EXERCISE OBJECTIVE: Rewrite the material as a JSON list of strings, one string per line, with blank lines omitted. Start at the line that contains "You are a computer-use agent. Screen" and end after the line that contains "coord(602,363)".

ENTRIES:
[Start]

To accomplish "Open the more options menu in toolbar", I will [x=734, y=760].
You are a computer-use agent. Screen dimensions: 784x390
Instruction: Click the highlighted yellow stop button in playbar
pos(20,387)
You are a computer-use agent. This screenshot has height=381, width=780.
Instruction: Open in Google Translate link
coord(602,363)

[End]
[Start]

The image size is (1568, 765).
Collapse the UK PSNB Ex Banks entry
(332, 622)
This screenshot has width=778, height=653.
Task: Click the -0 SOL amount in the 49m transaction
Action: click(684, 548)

[End]

RESULT:
[
  "You are a computer-use agent. Screen dimensions: 784x390",
  "Instruction: Click the highlighted yellow stop button in playbar",
  "pos(20,387)",
  "You are a computer-use agent. This screenshot has height=381, width=780.",
  "Instruction: Open in Google Translate link",
  "coord(602,363)"
]